Argh, yes of course.
I'll have to re-test the other xfs changes now to see if they are really
needed.

Thanks!


> 
> >  	if (flags & KM_ZERO)
> > diff --git a/fs/xfs/xfs_aops.c b/fs/xfs/xfs_aops.c
> > index db2cfb067d0b..207a7f86d5d7 100644
> > --- a/fs/xfs/xfs_aops.c
> > +++ b/fs/xfs/xfs_aops.c
> > @@ -952,13 +952,6 @@ xfs_vm_writepage(
> >  			PF_MEMALLOC))
> >  		goto redirty;
> >  
> > -	/*
> > -	 * Given that we do not allow direct reclaim to call us, we should
> > -	 * never be called while in a filesystem transaction.
> > -	 */
> > -	if (WARN_ON(current->flags & PF_FSTRANS))
> > -		goto redirty;
> 
> We still need to ensure this rule isn't broken. If it is, the
> filesystem will silently deadlock in delayed allocation rather than
> gracefully handle the problem with a warning....

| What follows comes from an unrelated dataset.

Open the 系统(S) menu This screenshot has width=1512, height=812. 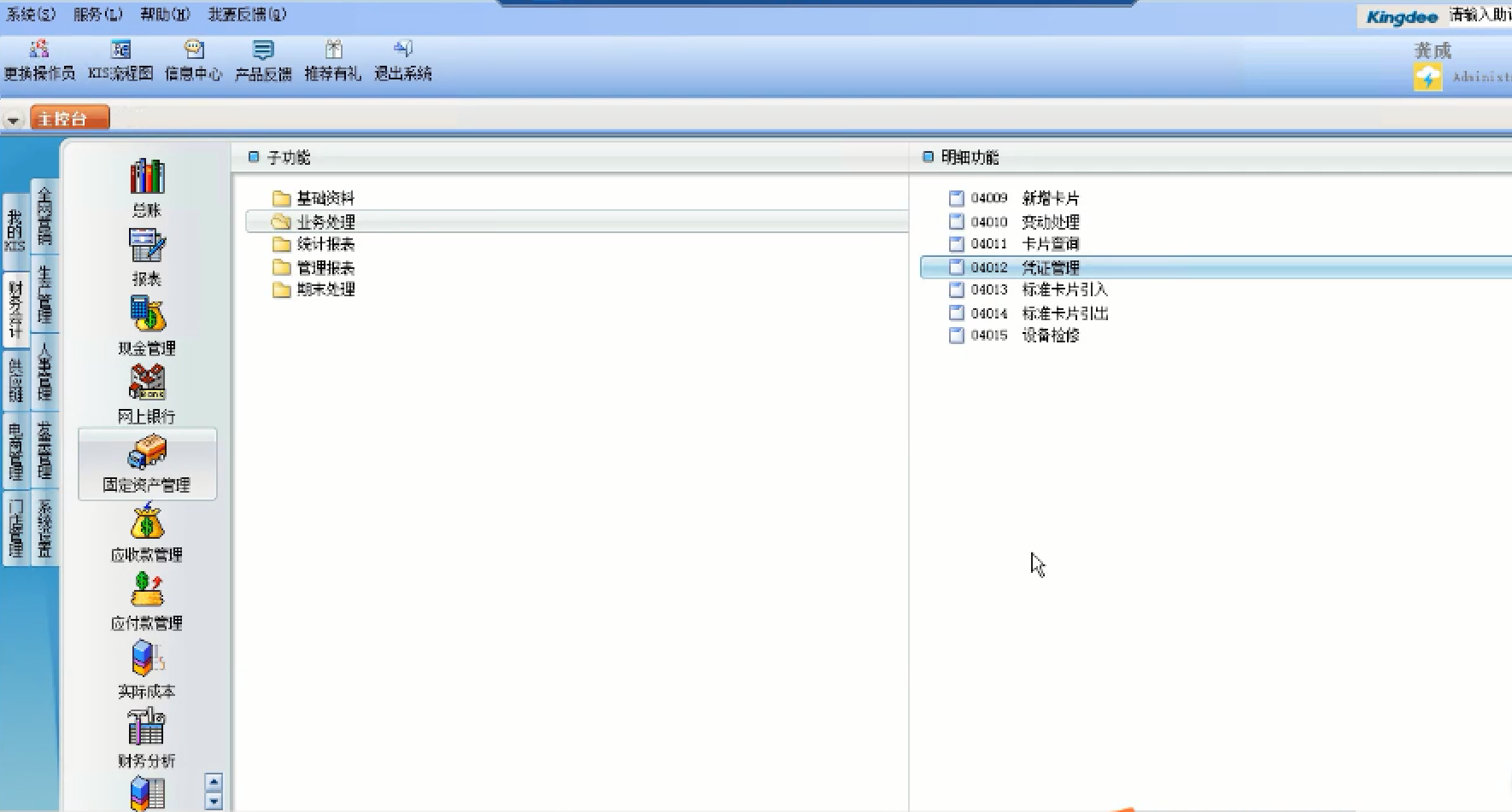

Hmm... that might be tricky.  The 'new' PF_FSTRANS can definitely be set when
xfs_vm_writepage is called and we really want the write to happen.
I don't suppose there is any other way to detect if a transaction is
happening?

Thanks,
NeilBrown
NeilBrown April 17, 2014, 1:03 a.m. UTC | #3
On Wed, 16 Apr 2014 16:17:26 +1000 NeilBrown <neilb@suse.de> wrote:

> On Wed, 16 Apr 2014 15:37:56 +1000 Dave Chinner <david@fromorbit.com> wrote:
> 
> > On Wed, Apr 16, 2014 at 02:03:36PM +1000, NeilBrown wrote:

> > > -	/*
> > > -	 * Given that we do not allow direct reclaim to call us, we should
> > > -	 * never be called while in a filesystem transaction.
> > > -	 */
> > > -	if (WARN_ON(current->flags & PF_FSTRANS))
> > > -		goto redirty;
> > 
> > We still need to ensure this rule isn't broken. If it is, the
> > filesystem will silently deadlock in delayed allocation rather than
> > gracefully handle the problem with a warning....
> 
> Hmm... that might be tricky.  The 'new' PF_FSTRANS can definitely be set when
> xfs_vm_writepage is called and we really want the write to happen.
> I don't suppose there is any other way to detect if a transaction is
> happening?

I've been thinking about this some more....

That code is in xfs_vm_writepage which is only called as ->writepage.
xfs never calls that directly so it could only possibly be called during
reclaim?

We know that doesn't happen, but if it does then PF_MEMALLOC would be set,
but PF_KSWAPD would not... and you already have a test for that.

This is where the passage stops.